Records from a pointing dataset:
▬▬▬

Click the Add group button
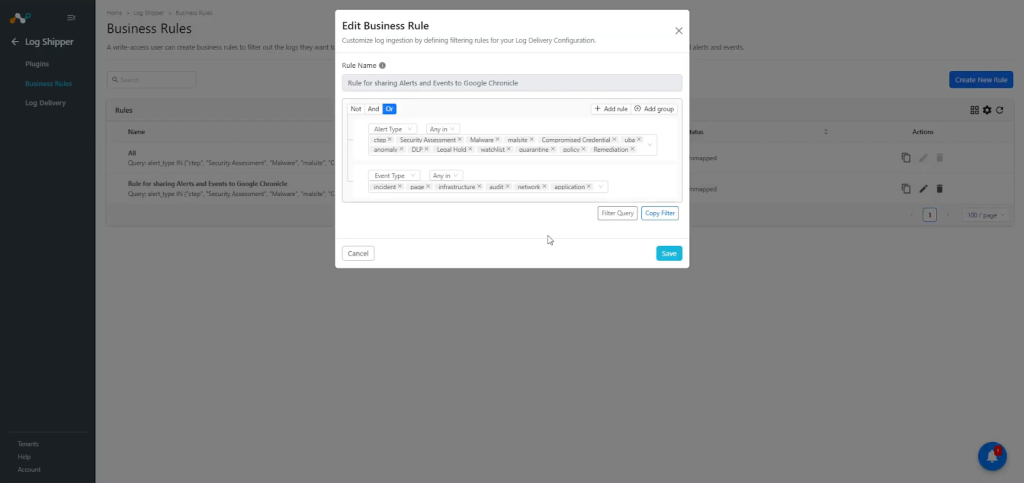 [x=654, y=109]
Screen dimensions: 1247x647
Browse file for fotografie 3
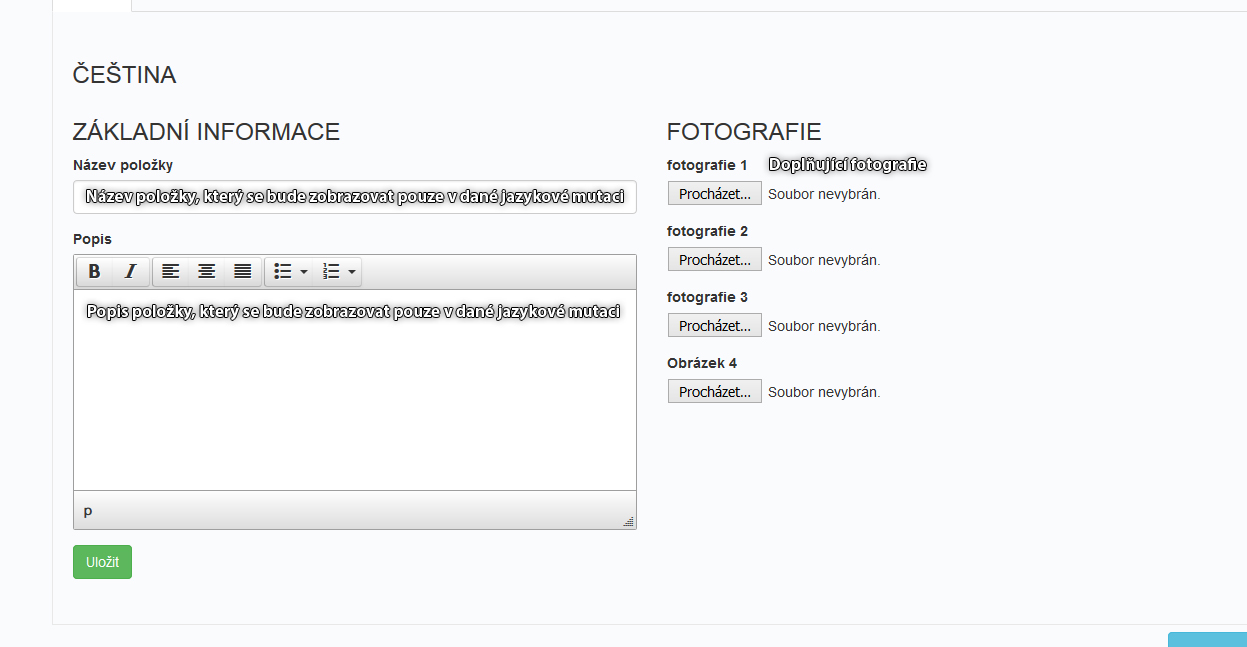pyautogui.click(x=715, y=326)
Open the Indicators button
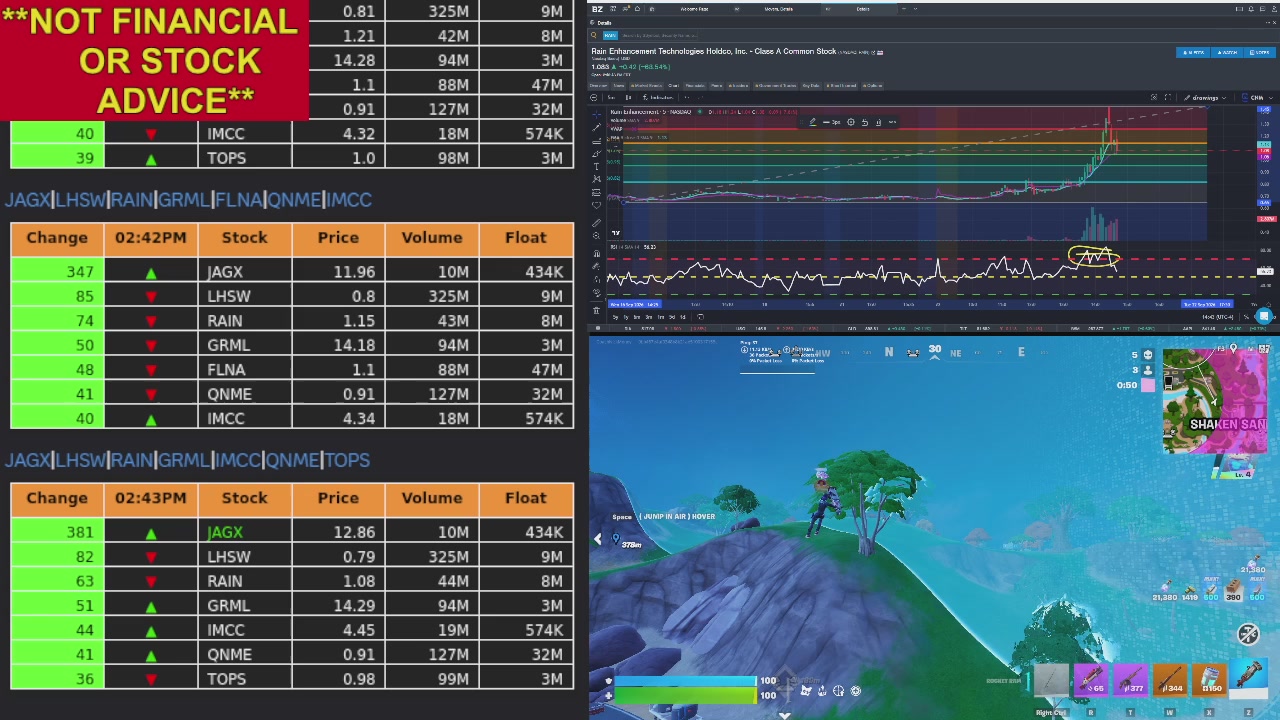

▬▬▬

Echo the lines of these records word for word, from the first record through the last, and leave out the pictures.

Result for this task
Click the Add group button
 [x=654, y=109]
Screen dimensions: 1247x647
Browse file for fotografie 3
pyautogui.click(x=715, y=326)
Open the Indicators button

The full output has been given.